Ricerche passate hanno proposto alcune ragioni alla base di questo intrigante fenomeno. Ora gli scienziati dell’Università di Colonia in Germania hanno utilizzato esperimenti sui vermi per identificare un’altra possibile ragione: il freddo stimola un processo attraverso il quale le proteine danneggiate vengono rimosse dalle cellule. Diverse malattie neurodegenerative che possono insorgere con l’avanzare dell’età – tra cui il morbo di Alzheimer e il morbo di Parkinson – sono legate all’accumulo di proteine nocive, per cui la scoperta di come la temperatura influisca su questo processo rappresenta un importante passo avanti nella ricerca di modi per rallentare o addirittura arrestare questo deterioramento. Anche se è improbabile che sedersi al freddo diventi presto un’opzione terapeutica, la comprensione del funzionamento dei processi avviati dalle temperature rigide potrebbe aiutarci a replicarli attraverso l’uso di trattamenti mirati. “Le temperature estremamente basse sono dannose, ma una moderata diminuzione della temperatura corporea può avere effetti benefici per l’organismo“, scrivono i ricercatori nel documento pubblicato.

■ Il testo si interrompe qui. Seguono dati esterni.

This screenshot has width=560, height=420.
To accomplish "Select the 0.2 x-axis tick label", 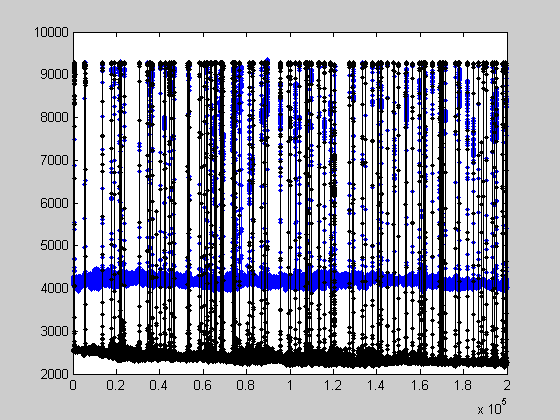I will coord(116,385).
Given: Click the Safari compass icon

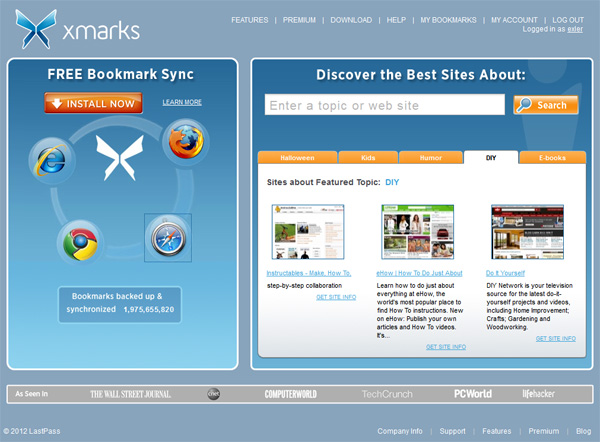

“Sebbene gli effetti sulla longevità delle basse temperature siano stati riportati più di un secolo fa, si sa ancora poco su come la temperatura fredda influenzi la durata della vita e la salute”. I ricercatori hanno condotto test sul verme Caenorhabditis elegans e su cellule umane coltivate in laboratorio, scoprendo che le temperature più basse portano alla rimozione degli ammassi proteici che si accumulano nei modelli animali e cellulari di sclerosi laterale amiotrofica (SLA) e di malattia di Huntington. Ciò è avvenuto attraverso strutture chiamate proteasomi che abbattono i rifiuti proteici, in particolare la versione per vermi dell’attivatore del proteasoma PA28γ/PSME3 presente nell’uomo. È bastato un moderato abbassamento della temperatura per far funzionare l’attivatore e ripulire gli accumuli proteici potenzialmente pericolosi. Il team ha anche scoperto che un po’ di ingegneria genetica intelligente può ridurre l’attività del proteasoma, ottenendo lo stesso risultato senza raffreddamento. Questo solleva la possibilità di trattamenti che potrebbero mantenere questi attivatori del proteasoma in funzione indipendentemente dalla temperatura del corpo. “Nel complesso, questi risultati mostrano come nel corso dell’evoluzione il freddo abbia conservato la sua influenza sulla regolazione del proteasoma, con implicazioni terapeutiche per l’invecchiamento e le malattie associate all’invecchiamento”, afferma il biologo David Vilchez dell’Università di Colonia in Germania. Si tratta di una scoperta entusiasmante: forse non ci si pensa, ma C. elegans ha molto in comune con l’uomo, compreso il modo in cui le proteine possono aggregarsi (il verme è spesso usato nella ricerca perché condividiamo alcune importanti somiglianze genetiche). C’è ancora molto da scoprire sul rapporto tra temperature più basse e invecchiamento. La temperatura media interna del corpo umano è diminuita costantemente nel corso dei decenni, ad esempio, e questo potrebbe aver influenzato l’aumento dell’aspettativa di vita. Osservando più da vicino e in modo più dettagliato cosa c’è alla base di questa relazione, i ricercatori sperano che l’attivatore del proteasoma PA28γ/PSME3 possa essere una via per invecchiare in modo più sano. “Crediamo che questi risultati possano essere applicati ad altre malattie neurodegenerative legate all’età e ad altre specie animali”, afferma Vilchez. La ricerca è stata pubblicata su Nature Aging.